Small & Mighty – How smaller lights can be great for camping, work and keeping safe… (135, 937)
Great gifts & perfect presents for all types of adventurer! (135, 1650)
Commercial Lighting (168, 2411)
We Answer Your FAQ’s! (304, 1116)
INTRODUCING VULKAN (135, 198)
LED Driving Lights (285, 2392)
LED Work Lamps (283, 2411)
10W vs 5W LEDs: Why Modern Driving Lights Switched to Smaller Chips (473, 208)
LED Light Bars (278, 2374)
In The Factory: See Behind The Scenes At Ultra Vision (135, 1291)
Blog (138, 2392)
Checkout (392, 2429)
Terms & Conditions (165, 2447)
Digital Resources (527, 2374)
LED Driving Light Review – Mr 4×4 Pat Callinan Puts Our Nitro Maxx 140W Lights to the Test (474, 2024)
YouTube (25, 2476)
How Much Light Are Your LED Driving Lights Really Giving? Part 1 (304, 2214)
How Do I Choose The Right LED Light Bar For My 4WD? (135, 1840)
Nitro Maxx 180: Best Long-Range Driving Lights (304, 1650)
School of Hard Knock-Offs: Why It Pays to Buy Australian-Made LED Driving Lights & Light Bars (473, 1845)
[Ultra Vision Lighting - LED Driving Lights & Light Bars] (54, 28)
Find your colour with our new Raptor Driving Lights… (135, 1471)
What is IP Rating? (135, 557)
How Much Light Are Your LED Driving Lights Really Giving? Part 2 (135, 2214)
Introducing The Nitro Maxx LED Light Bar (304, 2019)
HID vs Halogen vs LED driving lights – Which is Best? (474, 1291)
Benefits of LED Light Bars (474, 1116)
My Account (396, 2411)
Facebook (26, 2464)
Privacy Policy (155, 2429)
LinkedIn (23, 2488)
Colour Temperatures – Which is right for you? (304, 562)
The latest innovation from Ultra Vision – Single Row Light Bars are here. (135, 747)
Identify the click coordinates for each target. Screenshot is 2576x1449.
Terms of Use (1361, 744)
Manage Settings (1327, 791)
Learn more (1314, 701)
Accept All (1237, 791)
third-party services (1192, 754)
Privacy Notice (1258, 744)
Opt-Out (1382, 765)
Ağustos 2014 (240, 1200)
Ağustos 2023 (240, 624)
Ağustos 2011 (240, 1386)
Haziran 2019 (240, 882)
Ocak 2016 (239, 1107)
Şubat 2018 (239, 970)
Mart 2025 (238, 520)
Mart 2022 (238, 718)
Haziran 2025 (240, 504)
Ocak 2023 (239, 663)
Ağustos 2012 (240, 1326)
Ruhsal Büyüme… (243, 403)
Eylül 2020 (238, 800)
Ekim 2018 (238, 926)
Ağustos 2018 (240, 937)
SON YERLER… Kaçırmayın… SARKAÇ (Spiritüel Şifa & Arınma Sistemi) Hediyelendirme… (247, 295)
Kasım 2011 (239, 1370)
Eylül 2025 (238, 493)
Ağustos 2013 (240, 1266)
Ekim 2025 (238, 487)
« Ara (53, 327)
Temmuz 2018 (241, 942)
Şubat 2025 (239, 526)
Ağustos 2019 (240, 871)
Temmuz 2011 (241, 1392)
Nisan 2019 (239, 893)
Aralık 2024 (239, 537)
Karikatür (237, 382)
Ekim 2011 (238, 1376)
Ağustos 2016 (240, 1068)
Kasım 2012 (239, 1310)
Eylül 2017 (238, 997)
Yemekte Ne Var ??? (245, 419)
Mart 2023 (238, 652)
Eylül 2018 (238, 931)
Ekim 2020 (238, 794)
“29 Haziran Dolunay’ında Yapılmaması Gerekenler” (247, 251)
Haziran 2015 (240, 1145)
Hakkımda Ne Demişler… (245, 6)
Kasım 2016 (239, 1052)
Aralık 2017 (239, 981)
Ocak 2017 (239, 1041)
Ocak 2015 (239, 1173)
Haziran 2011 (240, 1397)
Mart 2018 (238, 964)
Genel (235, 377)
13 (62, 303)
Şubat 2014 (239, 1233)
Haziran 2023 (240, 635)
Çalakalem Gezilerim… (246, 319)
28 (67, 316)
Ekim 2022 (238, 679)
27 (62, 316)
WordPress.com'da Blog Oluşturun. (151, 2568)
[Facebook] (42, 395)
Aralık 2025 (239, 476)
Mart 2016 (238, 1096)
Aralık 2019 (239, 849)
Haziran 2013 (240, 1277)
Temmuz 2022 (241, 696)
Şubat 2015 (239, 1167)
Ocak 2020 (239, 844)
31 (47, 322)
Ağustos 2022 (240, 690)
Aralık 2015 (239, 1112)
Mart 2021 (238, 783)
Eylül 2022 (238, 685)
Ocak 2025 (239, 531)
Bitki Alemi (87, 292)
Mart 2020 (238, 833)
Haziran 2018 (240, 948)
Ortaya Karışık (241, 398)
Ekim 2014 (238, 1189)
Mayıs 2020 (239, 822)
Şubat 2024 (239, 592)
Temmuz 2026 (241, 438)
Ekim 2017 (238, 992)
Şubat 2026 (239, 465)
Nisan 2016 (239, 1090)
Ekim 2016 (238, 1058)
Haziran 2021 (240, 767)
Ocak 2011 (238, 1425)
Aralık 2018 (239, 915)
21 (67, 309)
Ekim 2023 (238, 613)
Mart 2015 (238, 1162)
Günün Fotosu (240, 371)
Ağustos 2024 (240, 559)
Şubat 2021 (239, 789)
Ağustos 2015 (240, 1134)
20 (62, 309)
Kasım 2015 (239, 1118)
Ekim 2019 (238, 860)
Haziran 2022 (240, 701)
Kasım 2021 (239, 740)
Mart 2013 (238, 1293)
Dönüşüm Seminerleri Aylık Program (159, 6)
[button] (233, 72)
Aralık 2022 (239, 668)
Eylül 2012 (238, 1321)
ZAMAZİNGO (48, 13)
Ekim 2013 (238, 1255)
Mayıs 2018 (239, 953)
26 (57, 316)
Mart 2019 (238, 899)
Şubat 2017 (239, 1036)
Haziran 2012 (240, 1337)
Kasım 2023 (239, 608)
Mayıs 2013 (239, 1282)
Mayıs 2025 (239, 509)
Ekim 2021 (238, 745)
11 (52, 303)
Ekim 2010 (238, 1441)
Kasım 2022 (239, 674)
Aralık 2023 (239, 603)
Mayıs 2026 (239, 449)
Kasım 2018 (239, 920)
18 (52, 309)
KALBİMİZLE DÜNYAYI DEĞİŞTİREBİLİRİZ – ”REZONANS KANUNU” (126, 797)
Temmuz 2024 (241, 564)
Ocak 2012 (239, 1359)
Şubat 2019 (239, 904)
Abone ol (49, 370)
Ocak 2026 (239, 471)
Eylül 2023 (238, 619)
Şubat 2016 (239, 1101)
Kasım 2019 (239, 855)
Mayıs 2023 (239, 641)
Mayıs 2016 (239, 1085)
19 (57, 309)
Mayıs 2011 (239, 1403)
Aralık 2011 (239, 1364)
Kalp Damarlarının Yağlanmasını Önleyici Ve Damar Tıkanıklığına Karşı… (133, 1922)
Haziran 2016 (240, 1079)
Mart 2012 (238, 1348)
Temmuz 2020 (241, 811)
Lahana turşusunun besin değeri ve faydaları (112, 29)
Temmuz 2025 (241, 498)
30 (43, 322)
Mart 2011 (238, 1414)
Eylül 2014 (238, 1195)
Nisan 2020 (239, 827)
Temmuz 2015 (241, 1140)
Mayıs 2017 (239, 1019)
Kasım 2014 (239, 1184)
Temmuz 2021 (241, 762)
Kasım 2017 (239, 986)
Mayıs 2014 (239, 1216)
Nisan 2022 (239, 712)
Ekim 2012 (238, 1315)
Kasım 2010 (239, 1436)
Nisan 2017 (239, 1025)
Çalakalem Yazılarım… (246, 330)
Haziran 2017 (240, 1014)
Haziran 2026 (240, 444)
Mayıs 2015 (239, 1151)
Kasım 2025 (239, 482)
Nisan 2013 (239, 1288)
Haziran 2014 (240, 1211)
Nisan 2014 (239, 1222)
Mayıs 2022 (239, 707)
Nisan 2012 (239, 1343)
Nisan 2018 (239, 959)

──────────

All that is wanted is a faithful reproduction of the line above with "third-party services (1192, 754)", the line with "Ocak 2017 (239, 1041)", and every line in between.

[EXPECTED OUTPUT]
third-party services (1192, 754)
Privacy Notice (1258, 744)
Opt-Out (1382, 765)
Ağustos 2014 (240, 1200)
Ağustos 2023 (240, 624)
Ağustos 2011 (240, 1386)
Haziran 2019 (240, 882)
Ocak 2016 (239, 1107)
Şubat 2018 (239, 970)
Mart 2025 (238, 520)
Mart 2022 (238, 718)
Haziran 2025 (240, 504)
Ocak 2023 (239, 663)
Ağustos 2012 (240, 1326)
Ruhsal Büyüme… (243, 403)
Eylül 2020 (238, 800)
Ekim 2018 (238, 926)
Ağustos 2018 (240, 937)
SON YERLER… Kaçırmayın… SARKAÇ (Spiritüel Şifa & Arınma Sistemi) Hediyelendirme… (247, 295)
Kasım 2011 (239, 1370)
Eylül 2025 (238, 493)
Ağustos 2013 (240, 1266)
Ekim 2025 (238, 487)
« Ara (53, 327)
Temmuz 2018 (241, 942)
Şubat 2025 (239, 526)
Ağustos 2019 (240, 871)
Temmuz 2011 (241, 1392)
Nisan 2019 (239, 893)
Aralık 2024 (239, 537)
Karikatür (237, 382)
Ekim 2011 (238, 1376)
Ağustos 2016 (240, 1068)
Kasım 2012 (239, 1310)
Eylül 2017 (238, 997)
Yemekte Ne Var ??? (245, 419)
Mart 2023 (238, 652)
Eylül 2018 (238, 931)
Ekim 2020 (238, 794)
“29 Haziran Dolunay’ında Yapılmaması Gerekenler” (247, 251)
Haziran 2015 (240, 1145)
Hakkımda Ne Demişler… (245, 6)
Kasım 2016 (239, 1052)
Aralık 2017 (239, 981)
Ocak 2017 (239, 1041)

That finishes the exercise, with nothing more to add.